Le titre est curieux car il n’est en réalité que très peu question d’Euridice dans le roman mais plutôt de sa sœur. Eurídice voulait devenir une grande pianiste et devient finalement femme au foyer et mère de famille. Elle aime cependant son mari mais cherche son indépendance en trouvant un travail. Eurídice incarnerait la raison, le moi freudien, alors que Guida serait plutôt du côté des pulsions puisqu'elle ne pense jamais aux conséquences et qu'elle ne fait que ce dont elle a envie. Guida se fait sciemment passer pour morte et Eurídice perd alors son autre moitié qui la réconfortait dans ses espérances (devenir une grande pianiste). 

Une libre adaptation du roman

Dans le film, le personnage d’Euridice réussit à continuer ses aspirations alors que dans le roman, dans chaque projet (piano, couture, cuisine...) son mari la freine. Dans le roman on nous montre bien qu’Euridice était pleine de possibilités et de capacités mais pour des questions qu’on comprend assez vite, elle ne peut pas s’accomplir comme elle le désirerait. Il est quelque peu regrettable que la musique soit la seule forme d'art envisagée par Eurídice dans ce long-métrage. Cela restreint les possibilités du personnage et limite le machisme tandis que dans le roman, Eurídice réussit chaque travail qu'elle entreprend (piano, couture, cuisine). A chaque succès, son mari lui demande d’arrêter, et Eurídice finit toujours par céder. Ce n’est pas du tout la même chose que se tenir à l’art de la musique et revendiquer faire du piano. Car dans le film, elle tient bon et ne se résigne pas, puisqu’elle va passer son concours de piano et être reçue ! Ainsi la morale est complètement différente dans les deux oeuvres : dans le roman elle abdique alors que dans le film elle tient tête à son mari. De plus, dans le film , Guida se fait passer pour morte, ce qui change complètement la suite de l’histoire ainsi que la morale.
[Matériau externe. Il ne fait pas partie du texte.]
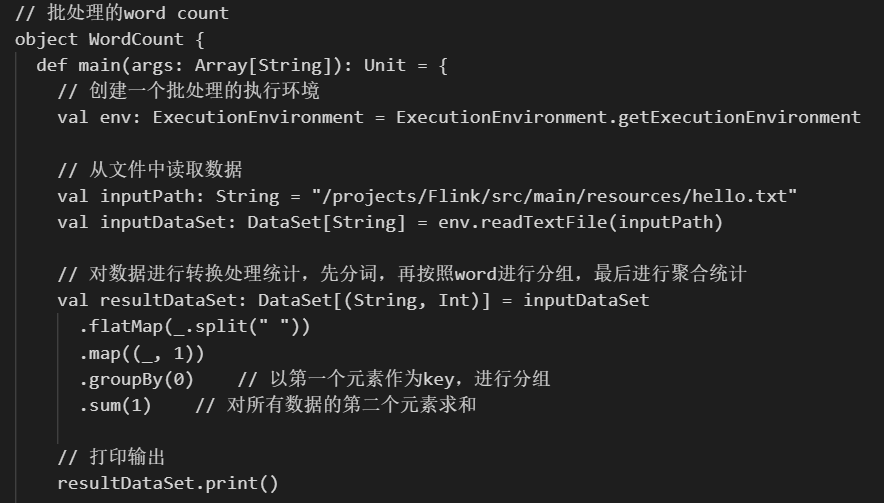The image size is (884, 503).
Task: Click the groupBy(0) call
Action: [136, 379]
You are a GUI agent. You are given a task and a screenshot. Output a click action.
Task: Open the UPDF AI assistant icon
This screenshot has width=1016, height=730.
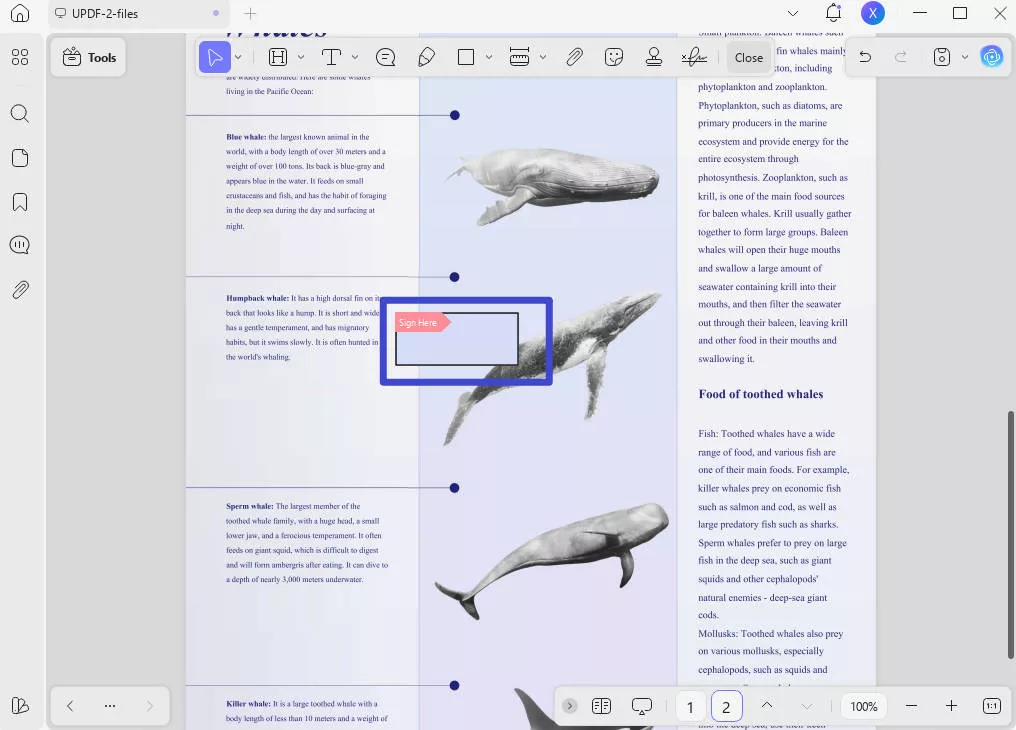pos(992,57)
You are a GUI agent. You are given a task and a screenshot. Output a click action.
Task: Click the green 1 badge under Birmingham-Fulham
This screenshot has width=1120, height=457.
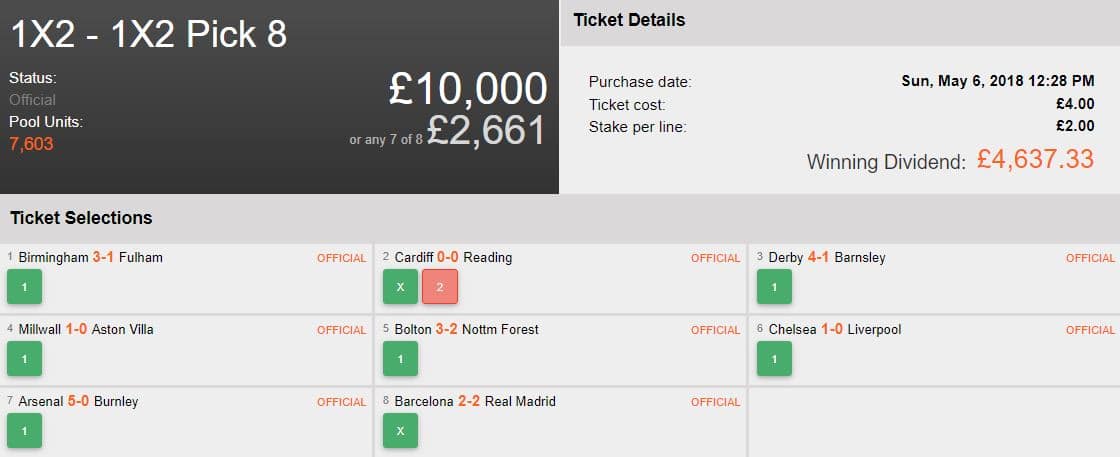(x=24, y=287)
Le machisme des hommes est davantage mis en évidence dans le film. D'autre part, le film offre une nervosité absente dans le roman qui permet de dynamiser davantage l'intrigue.

Verdict ? D'une oeuvre mineure, Karim Aïnouz a su en extirper un bon suc. Maintenant à vous de juger, à vos lectures et prochainement dans les salles.